As Yellow Goes Belly Up, Their Drivers Are Finding It Incredibly Challenging To Replace Their Careers

Vitpho /
Vitpho /

August 20th knocked employees for national trucking behemoth Yellow off their feet and into the jobless market. With many retirement-eligible, they have been left with no word about any severance package, and that means either looking for another job or accepting unemployment. The problem is unemployment is significantly less than they were making as truckers, and it doesn’t last that long.

The job prospects for many drives are slim. UPS, ABF Freight, and TForce are unionized companies that operate in specialized niches. While UPS is driven by consumer goods and their shipment, ABF and TForce both share a business model with Yello. Their less-than-truckload or LTL shipping made it reasonable for people to ship smaller orders and goods across the nation. Their locally minded business models mean more employees are home at the end of each day.

The problem is they are but a drop in the bucket of shipping across the US. Competition from truckload carriers who move full trailers of freight, often with multiple stops, are spending weeks in their rigs crisscrossing the country. The weeks at a time these drivers spend on the road lead companies to have 50-60 percent turnover on average, with some completely turning over their workforce yearly.

These long-haul drivers are put under increased pressure to make rapid deliveries and make time constraints that don’t work with the flow of traffic and the patterns of city living. Sleeping roadside, at truck stops, and occasionally hotels, many don’t see a shower as often as they would like either. Family can become incredibly difficult to keep, especially when you are new to a company and most susceptible to being sent to horrible locations.

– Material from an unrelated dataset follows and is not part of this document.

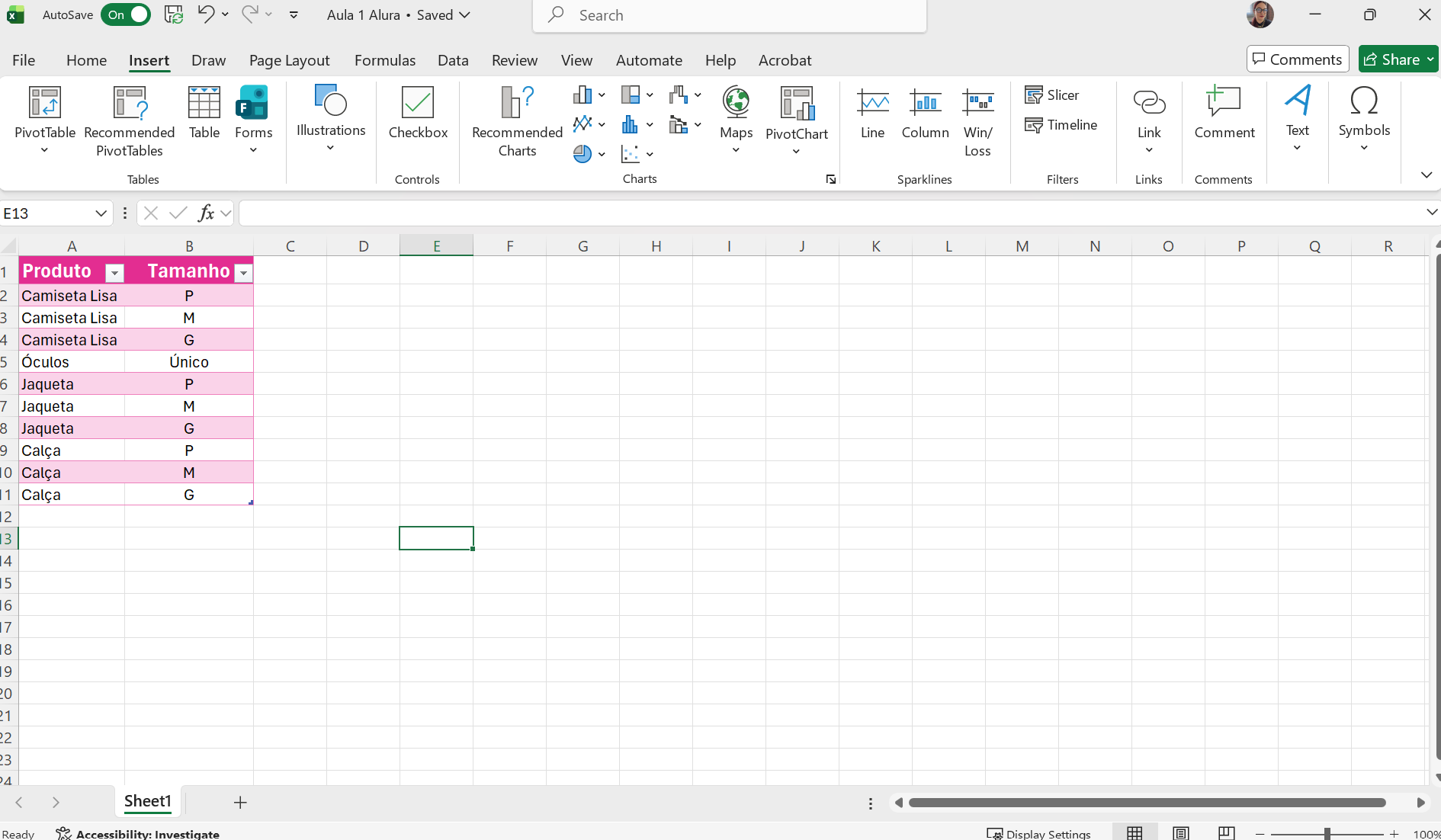Image resolution: width=1441 pixels, height=840 pixels.
Task: Switch to the Formulas ribbon tab
Action: (x=385, y=60)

Yellow got them home daily. No need to sleep in their cab or skip a shower. No need to miss a baseball game, doctor’s appointment, or other important thing. Turnover in their line of trucking was significantly lower at 18-20 percent. It means these already harder-to-source positions are now even harder to find as they rarely open up.

The salt of the earth in its truest form, these workers will take what they need to to keep their family fed and the lights on, but they aren’t thrilled by the prospects out there. Union officials claim they did everything they could to help them keep their jobs, including millions in concessions over the years. Yet they still folded as they wanted more, even after Trump gave them one hell of a COVID-related helping hand.

News of their demise spread, and while competitors have stepped up to take their place in shipments, they have not been rushing to buy up their trucks or to swipe up their drivers or other staff. From seasoned vets to new hires, nobody in Yellow has had an easy transition as they closed shop, and many are still left wondering what’s next.

Another big problem they have is the change of companies like Walmart. Now using a larger percentage of their rigs, they have cut down on costs significantly and shrunk the pool of potential opportunities by forcing many smaller companies to shutter after losing their contracts. This isn’t what they were hoping for, but ultimately, the closure of Yellow has thrown a massive monkey wrench in everything.

One area of opportunity for these seasoned vets is moving on to truck driving school. Many of these schools need instructors, and much like their lives with Yellow, it provides an opportunity to be home nightly. They may not be the most rewarding to work at, but many instructors report fair pay, good benefits, and anxious pupils. That certainly beats working for Amazon or dealing with the general public.